• SOURCE:
- - - -
|
|
|
|
|
by conradev
3609 days ago
|
|
Is ChaCha20 actually implemented in hardware on any platforms? I was under the impression that the algorithm itself is just really really fast in software (especially so with SIMD). I implemented ChaCha20 in AArch64 assembly, and it was possible to encrypt/decrypt 6 blocks at once. |
|
https://cryptech.is/
ChaCha can efficiently be implemented in HW, esp in FPGAs that supports carry chains, which basically means most FPGAs.
It is somewhat hard do compare size and speed since both ChaCha and AES are so scaleable. In ChaCha there are many places where you can trade operator reuse with performance. But the fundamental operator size is 64-bits.
AES in comparison works on bytes and you can go from a single S-box (implemented as a table, as logic, as part of a T-box etc) that is reused in the datapath as well as key expansion all the way to a fully pipelined (10-14 rounds) humongous implementation. Very flexible and easy to adapt to the system requirements. One additional thing to note with AES is that for many cipher modes, the decryption functionality can be removed.
But with all this said. If I compare my implementation av AES (that includes decryption) with my implementation of ChaCha20, I get about 4x better performance with ChaCha with fairly close the same number of resources.
- - - -
• STORED DATA:

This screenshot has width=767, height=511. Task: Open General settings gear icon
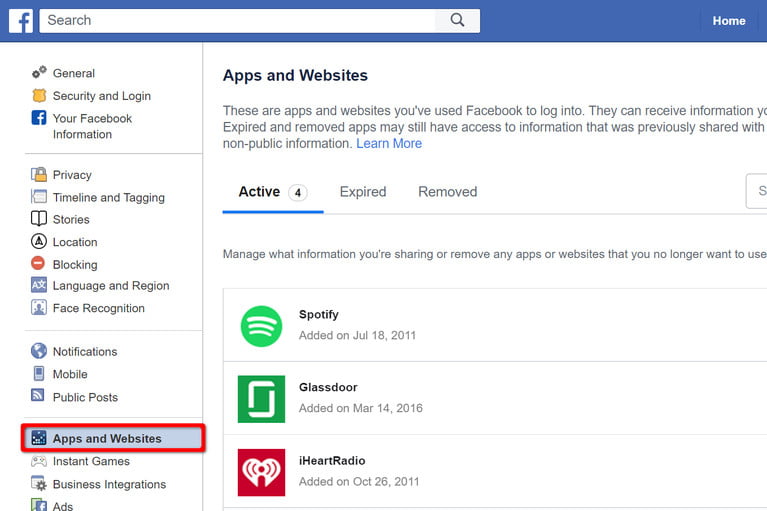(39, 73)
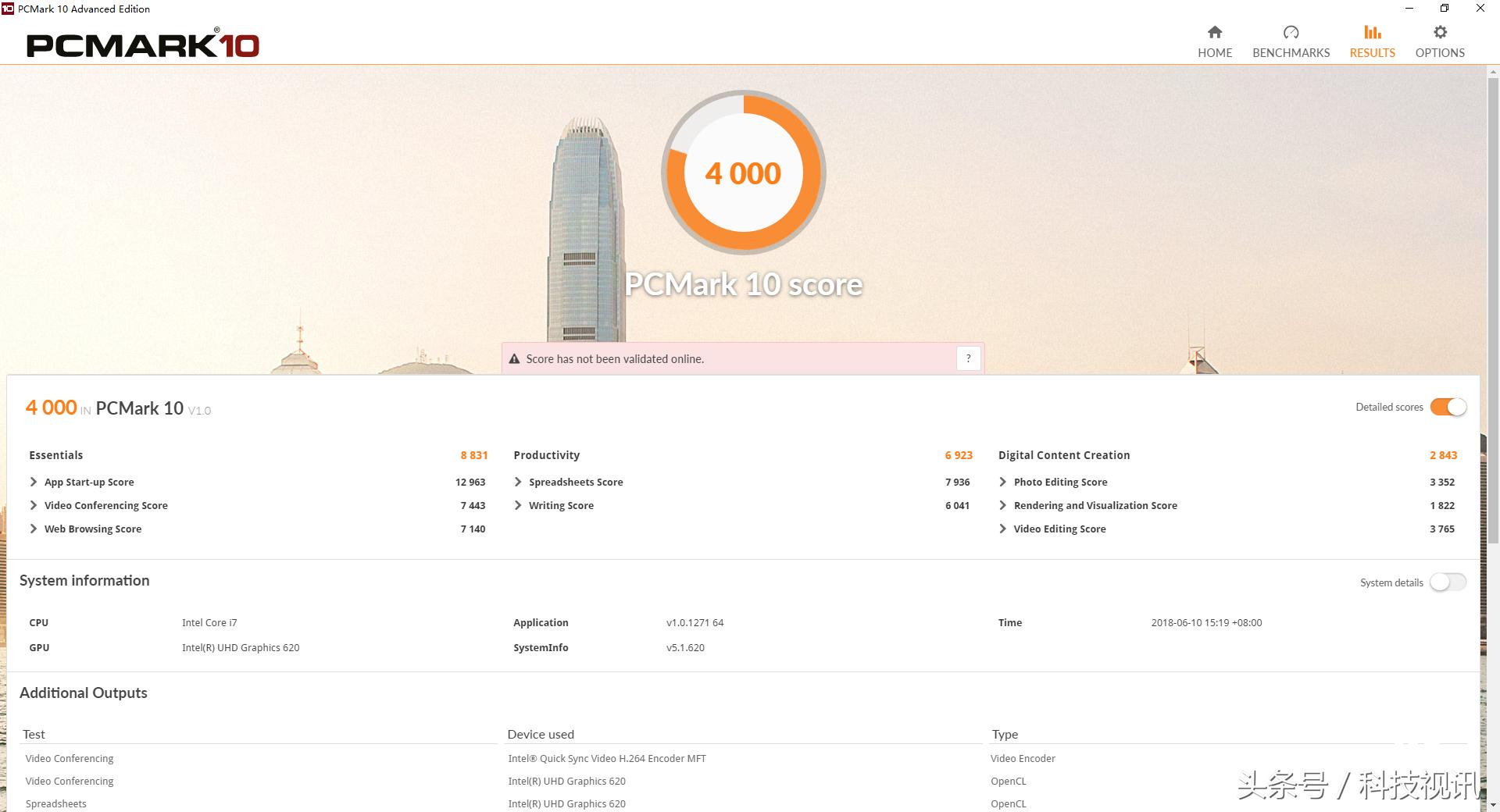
- - - -
• WHAT IS ASKED:
(a) According to the ChaCha20 thread, why is it hard to compare the size and speed of ChaCha and AES hardware implementations? Answer in one to three sentences.
(b) In the ChaCha20 thread, swap "humongous" for "enormous" and write out the passage that begins at the words "AES in comparison" and stops after "number of resources.".

• RESULTS FOR EACH TASK:
(a) Both ChaCha and AES are highly scalable, so their size and speed depend on how each one is built. ChaCha has many places where operator reuse can be traded for performance. AES can range from a single reused S-box to a fully pipelined implementation of 10 to 14 rounds.

(b)
AES in comparison works on bytes and you can go from a single S-box (implemented as a table, as logic, as part of a T-box etc) that is reused in the datapath as well as key expansion all the way to a fully pipelined (10-14 rounds) enormous implementation. Very flexible and easy to adapt to the system requirements. One additional thing to note with AES is that for many cipher modes, the decryption functionality can be removed.
But with all this said. If I compare my implementation av AES (that includes decryption) with my implementation of ChaCha20, I get about 4x better performance with ChaCha with fairly close the same number of resources.